5. The word 'incumbrance' as used in the Bengal Tenancy Act is of wider import than the same word as used in Section 37, Revenue Sales Act. An under-tenure created by the defaulting tenure-holder would be an incumbrance within the meaning of Section 167, Tenancy Act, according to the definition given in Section 161, but is not an incumbrance within the meaning of Section 37, Revenue Sales Act: Turner Morrison & Co. v. Monmohan Chaudhuri . In Sreemanta Ram De v. Kookoor Chand (1871) 15 WR 481 the purchaser at a revenue sale created a patni taluq in favour of the plaintiff who sued to recover possession from the defendant who was treated as a lessee. To get the relief it was necessary to annul his rights as a lessee. The purchaser at the revenue sale could not at that time sue for possession as he had already parted with the right to take khas possession in favour of the patnidar. The effect of the patni was to interpose an estate between him and the persons in possession, either holding as tenants or otherwise. He could only get the patni rent reserved and the right to eject the tenants or trespassers in occupation was vested in the patnidar. The object of annulling an under-tenure is to get possession of the lands in the possession of the under-tenure-holder. As the purchaser had no right to get possession after the creation of the patni in question from such persons it was held necessarily that he had at that time no right to annul the under-tenure but that right had passed to the patnidar who alone had the right to recover possession from the under-tenure-holder or lessee. It may be that these principles have application in the case of purchasers at rent sales held under the Bengal Tenancy Act where the incumbrance sought to be avoided is an under-tenure and relief asked is possession, but I consider them to be not applicable when the incumbrance sought to be avoided is a mortgage or charge, where the relief for possession is neither necessary nor prayed for. The nature of the incumbrance as defined in Section 161, Tenancy Act, has to be kept in view.
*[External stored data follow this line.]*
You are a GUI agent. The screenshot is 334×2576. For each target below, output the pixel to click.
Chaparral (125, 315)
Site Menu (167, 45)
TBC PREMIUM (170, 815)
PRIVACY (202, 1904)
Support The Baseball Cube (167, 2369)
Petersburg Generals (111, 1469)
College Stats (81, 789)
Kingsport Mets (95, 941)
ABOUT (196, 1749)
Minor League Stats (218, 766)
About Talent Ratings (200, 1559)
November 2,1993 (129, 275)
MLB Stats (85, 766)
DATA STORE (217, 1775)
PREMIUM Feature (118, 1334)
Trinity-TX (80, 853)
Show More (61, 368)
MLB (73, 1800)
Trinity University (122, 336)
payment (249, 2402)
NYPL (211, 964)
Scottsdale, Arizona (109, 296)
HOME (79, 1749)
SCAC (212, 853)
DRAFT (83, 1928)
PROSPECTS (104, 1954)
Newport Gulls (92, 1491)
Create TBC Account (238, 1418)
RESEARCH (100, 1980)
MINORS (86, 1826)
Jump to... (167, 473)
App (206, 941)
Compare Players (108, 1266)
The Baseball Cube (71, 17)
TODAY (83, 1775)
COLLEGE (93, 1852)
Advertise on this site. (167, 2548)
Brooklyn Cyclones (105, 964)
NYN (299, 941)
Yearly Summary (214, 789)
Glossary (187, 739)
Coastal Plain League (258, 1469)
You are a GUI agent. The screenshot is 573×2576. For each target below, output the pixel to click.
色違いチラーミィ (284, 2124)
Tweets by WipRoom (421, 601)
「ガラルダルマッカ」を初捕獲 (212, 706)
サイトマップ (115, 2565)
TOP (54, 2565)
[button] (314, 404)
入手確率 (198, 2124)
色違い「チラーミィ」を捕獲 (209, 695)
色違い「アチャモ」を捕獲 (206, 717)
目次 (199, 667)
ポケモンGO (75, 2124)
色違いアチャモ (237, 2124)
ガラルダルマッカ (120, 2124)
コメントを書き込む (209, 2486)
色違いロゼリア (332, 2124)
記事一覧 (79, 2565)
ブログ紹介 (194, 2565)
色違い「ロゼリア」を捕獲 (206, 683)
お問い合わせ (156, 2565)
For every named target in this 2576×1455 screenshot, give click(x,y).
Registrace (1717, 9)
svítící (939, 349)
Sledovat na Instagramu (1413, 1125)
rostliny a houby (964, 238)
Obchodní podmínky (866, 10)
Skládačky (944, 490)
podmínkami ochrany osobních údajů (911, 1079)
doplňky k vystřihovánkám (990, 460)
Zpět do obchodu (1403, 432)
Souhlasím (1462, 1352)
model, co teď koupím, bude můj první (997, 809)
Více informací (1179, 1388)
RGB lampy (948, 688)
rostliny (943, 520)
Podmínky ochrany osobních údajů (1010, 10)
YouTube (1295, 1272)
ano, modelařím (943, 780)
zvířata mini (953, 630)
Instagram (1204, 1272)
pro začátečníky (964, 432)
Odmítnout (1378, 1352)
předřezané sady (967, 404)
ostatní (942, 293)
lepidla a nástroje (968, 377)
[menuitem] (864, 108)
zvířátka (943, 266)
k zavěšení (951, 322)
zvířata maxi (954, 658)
6. I accordingly hold that the property, No. 11, Sch. Ka, is not subject to the plaintiff's charge, and it must be excluded from the decree for sale. The appeal is accordingly allowed in part. Defendant 9 will have from the plaintiff-respondent the costs of this appeal subject to this modification: that he would get half the amount which he paid for court-fees on the memorandum of appeal to this Court, and half the costs of the Courts below.

7. 27th August 1936.-Having read the application filed on behalf of the plaintiff-respondent, and heard the learned advocates on behalf of the parties, I think I ought to modify my order for costs. The order for costs would be in the following terms: Defendant 9, Serajgunge Loan Office, would get from the plaintiff half the costs of the lower appellate Court and full costs of this Court, subject to the modification that it would get half the amount of the court-fees in the memorandum of appeal filed in this Court. With regard to the costs of the Court of first instance the plaintiff and defendant 9 would bear their respective costs. This does not disturb in any way the decree for costs which the plaintiff has obtained against the other defendants in the Court of first instance.